I walked back to the school with my hands in my pockets. It was windy and the cold nipped at my cheeks, but I didn’t care. It reflected the way I felt inside. The quad was dotted with only a few students, none of which I knew, all of whom were scurrying to finish their business before they left off for home. I went to my room to make sure I'd packed properly, although I was certain I had. I'd left school more than enough times for holiday to know exactly what I could do without while I was home. I sat on my bed for a while, feeling terribly sad and not being sure of why. It was a familiar feeling, an emptiness that I'd always had. A disappointment, really, because I knew full well there was absolutely nothing to look forward to. I'd go home. I'd sit in my room and read. I might even fall in love with a book or two, but I’d be alone. Maybe I’d spend some time with my sister. Annoying and silly, she was. I loved her to bits, but she was nine, still wanting to play with her toys, and I was fifteen and no longer even slightly interested in childish things.

I was too serious, really. It came from having lived the life I had at schools. Everything was organised and structured. There hadn't a whole load of time for fun or silly games, so when the moment came that I could relax I had no idea of how to do it. Not on my own anyway. The only time I ever felt carefree was when I was with the twins and they were both officially out of my life for two whole weeks.

To add insult to my feeling put out, my father was late. He was often late. Sometimes not just a little late, but hours late. Sometimes he'd forget all about collecting me all together, confusing his days. I'd have to stay an extra night when it happened, so it was a good thing that some of the staff lived on premises or it might have been even more embarrassing. After an hour alone on my bed, I decided to head down to the common room and sit on the sofa. There was the off chance that somebody pleasant might happen by and give me some sense that the whole world hadn't disappeared and left me behind.

I was deeply involved in a novel when Dad came bursting in with Madame Pennyweather at his side, “Sorry I'm late,” He proclaimed. His hair and trench were damp with rain, “I got caught up. Do you have your things? We need to get going, Silvia, and get your sister next so I can get back to work.”

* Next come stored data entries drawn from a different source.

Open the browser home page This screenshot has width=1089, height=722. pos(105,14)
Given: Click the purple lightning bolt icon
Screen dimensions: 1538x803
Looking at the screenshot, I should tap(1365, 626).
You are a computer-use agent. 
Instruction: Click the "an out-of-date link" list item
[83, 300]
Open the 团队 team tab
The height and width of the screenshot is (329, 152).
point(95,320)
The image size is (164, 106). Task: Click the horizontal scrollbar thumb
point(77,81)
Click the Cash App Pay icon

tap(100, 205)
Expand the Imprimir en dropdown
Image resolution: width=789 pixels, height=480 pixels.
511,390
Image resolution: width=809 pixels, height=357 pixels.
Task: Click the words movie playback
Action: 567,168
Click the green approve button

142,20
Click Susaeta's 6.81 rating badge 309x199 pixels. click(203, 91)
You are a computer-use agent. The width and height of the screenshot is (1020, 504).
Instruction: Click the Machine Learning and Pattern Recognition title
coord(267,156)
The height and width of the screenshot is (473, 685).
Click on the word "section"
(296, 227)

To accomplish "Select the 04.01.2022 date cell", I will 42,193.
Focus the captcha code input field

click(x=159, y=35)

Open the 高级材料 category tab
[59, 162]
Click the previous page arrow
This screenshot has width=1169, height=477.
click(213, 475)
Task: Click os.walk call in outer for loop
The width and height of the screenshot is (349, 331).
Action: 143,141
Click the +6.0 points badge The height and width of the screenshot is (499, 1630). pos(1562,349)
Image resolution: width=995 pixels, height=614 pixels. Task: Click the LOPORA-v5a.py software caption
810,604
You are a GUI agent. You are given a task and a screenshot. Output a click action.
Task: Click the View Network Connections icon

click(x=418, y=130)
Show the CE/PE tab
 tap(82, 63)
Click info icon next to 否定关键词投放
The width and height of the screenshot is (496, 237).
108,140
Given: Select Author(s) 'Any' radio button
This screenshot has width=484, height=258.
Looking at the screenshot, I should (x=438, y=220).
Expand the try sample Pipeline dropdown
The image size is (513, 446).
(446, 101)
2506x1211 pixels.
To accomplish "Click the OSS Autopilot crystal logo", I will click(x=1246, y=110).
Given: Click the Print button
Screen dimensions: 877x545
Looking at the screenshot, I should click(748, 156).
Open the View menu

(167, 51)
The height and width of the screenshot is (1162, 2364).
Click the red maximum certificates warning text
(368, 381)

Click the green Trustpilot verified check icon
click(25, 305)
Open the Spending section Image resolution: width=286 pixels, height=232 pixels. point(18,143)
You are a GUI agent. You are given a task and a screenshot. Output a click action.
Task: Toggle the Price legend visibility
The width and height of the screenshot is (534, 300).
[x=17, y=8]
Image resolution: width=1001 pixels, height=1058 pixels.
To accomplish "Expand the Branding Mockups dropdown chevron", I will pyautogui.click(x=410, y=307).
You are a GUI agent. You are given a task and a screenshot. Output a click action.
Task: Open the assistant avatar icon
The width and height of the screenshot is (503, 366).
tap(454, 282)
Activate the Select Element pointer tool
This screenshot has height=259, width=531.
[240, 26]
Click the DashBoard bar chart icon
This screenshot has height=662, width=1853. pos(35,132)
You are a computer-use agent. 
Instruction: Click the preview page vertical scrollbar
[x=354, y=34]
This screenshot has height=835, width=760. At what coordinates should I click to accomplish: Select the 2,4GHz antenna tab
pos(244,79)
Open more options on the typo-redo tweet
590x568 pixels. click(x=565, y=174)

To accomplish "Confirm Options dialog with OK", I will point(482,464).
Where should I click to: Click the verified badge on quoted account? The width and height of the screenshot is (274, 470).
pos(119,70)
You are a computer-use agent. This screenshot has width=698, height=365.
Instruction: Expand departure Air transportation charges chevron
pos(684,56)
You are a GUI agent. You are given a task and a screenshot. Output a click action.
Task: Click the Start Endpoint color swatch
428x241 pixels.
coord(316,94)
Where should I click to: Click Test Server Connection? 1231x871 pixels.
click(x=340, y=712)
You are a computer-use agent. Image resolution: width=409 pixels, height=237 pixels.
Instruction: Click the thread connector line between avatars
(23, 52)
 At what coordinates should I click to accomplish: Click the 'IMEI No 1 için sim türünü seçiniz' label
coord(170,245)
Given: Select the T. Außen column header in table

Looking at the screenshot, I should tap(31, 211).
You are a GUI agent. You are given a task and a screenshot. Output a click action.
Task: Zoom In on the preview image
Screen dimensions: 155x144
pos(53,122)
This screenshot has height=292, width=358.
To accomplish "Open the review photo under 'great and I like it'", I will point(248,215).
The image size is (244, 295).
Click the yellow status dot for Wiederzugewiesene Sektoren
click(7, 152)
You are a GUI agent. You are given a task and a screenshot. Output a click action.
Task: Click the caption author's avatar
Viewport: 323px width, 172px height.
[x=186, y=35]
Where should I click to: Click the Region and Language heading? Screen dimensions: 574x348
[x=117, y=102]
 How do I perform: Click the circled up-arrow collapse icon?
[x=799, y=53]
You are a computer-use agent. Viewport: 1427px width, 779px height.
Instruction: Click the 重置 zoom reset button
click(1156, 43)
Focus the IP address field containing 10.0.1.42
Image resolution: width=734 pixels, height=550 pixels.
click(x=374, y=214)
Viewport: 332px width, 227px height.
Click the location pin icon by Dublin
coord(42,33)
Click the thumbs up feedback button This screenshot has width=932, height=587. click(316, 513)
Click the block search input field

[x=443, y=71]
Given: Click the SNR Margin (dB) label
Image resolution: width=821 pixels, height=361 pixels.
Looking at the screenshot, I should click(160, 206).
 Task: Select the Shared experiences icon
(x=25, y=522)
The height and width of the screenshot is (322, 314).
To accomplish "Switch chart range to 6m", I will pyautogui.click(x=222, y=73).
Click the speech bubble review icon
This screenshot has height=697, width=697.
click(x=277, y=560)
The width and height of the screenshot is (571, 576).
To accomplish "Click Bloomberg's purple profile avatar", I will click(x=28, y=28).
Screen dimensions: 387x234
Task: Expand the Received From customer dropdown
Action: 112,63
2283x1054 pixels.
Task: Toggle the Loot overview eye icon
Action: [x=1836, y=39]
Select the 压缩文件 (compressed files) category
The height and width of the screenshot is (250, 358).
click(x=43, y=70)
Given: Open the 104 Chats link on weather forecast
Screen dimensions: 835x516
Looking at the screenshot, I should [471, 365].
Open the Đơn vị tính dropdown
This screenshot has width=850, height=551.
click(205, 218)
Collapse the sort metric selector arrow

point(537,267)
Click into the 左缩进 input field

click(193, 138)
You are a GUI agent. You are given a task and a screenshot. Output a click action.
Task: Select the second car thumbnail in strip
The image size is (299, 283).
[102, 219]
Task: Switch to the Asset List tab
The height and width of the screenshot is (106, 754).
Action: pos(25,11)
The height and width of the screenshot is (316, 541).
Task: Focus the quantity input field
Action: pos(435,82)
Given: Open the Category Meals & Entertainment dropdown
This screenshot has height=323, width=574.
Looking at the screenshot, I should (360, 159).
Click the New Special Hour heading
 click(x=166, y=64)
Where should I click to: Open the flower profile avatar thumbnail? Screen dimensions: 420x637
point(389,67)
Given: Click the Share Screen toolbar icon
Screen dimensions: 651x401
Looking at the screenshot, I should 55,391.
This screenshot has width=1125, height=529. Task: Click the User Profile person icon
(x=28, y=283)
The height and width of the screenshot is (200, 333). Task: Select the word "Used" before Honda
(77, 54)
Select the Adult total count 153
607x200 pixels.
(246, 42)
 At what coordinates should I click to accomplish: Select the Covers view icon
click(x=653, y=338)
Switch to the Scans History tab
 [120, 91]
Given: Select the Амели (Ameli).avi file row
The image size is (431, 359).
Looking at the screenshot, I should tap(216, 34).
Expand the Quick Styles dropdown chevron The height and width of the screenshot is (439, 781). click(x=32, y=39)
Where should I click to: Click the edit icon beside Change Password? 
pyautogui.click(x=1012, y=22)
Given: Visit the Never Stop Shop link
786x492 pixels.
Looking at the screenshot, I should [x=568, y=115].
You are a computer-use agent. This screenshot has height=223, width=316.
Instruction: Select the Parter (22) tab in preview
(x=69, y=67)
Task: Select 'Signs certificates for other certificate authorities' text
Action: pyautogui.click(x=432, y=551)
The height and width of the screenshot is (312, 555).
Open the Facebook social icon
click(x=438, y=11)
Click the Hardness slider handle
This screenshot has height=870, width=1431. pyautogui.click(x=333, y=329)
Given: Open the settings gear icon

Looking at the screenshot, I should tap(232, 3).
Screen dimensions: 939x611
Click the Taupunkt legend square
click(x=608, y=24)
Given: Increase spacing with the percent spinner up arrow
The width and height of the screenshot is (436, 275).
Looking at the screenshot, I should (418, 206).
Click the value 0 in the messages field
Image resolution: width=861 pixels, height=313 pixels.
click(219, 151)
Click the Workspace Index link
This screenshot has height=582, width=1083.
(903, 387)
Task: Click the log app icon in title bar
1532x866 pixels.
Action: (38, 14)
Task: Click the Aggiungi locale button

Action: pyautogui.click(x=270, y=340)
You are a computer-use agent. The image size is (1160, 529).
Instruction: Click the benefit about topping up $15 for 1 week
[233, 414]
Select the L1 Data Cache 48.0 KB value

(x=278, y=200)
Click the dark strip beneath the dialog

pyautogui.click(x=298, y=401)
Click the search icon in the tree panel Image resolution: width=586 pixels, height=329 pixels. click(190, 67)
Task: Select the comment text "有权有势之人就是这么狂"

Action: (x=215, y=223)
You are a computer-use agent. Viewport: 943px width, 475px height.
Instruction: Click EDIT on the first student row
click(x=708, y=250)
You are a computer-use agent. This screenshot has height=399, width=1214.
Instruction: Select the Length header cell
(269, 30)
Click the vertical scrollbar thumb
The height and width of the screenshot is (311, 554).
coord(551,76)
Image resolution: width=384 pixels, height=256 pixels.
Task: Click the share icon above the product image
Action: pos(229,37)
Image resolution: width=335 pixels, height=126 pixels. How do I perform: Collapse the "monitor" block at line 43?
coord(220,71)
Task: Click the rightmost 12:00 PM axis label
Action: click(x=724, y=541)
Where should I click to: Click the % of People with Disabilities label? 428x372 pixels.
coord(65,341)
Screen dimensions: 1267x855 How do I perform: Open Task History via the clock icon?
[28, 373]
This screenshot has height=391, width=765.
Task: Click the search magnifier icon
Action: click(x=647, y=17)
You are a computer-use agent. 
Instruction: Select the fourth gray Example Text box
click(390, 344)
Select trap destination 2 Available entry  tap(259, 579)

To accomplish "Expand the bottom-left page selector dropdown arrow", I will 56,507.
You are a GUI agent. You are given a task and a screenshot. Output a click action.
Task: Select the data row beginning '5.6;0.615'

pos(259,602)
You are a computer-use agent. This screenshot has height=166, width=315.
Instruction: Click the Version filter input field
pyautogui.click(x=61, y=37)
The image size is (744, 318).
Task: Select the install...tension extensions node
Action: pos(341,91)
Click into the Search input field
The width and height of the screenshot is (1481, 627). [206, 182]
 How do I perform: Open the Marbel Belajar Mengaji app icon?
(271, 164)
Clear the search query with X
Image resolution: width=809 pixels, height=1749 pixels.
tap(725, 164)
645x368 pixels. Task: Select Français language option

I dutifully closed my book and shoved it into my satchel. Daddy had already grabbed my bag and was giving me his “hurry up” face. I kept my eyes away from his as I moved to the door. I didn't say a word. I didn't see any reason in it. It's funny the way that man could make me feel like I was less than nothing. He was more than a little late and still reserved the right to hurry me along as if his rush were my entire fault. He did that quite often, this indirect abuse, and I am still confused as to if he ever intended it. Still, it was hurtful. I'd tried to tell him once, but he'd gotten terse with me and told me I was over-sensitive and over-reacting. I never said a word to him about it again. I learned quickly that with him, somebody else was always at fault. Nothing was ever his doing, not if it wasn’t perfect. It was obvious that his priority was never me, so I learned to take care of myself and I never spoke to him at all if I didn't have to.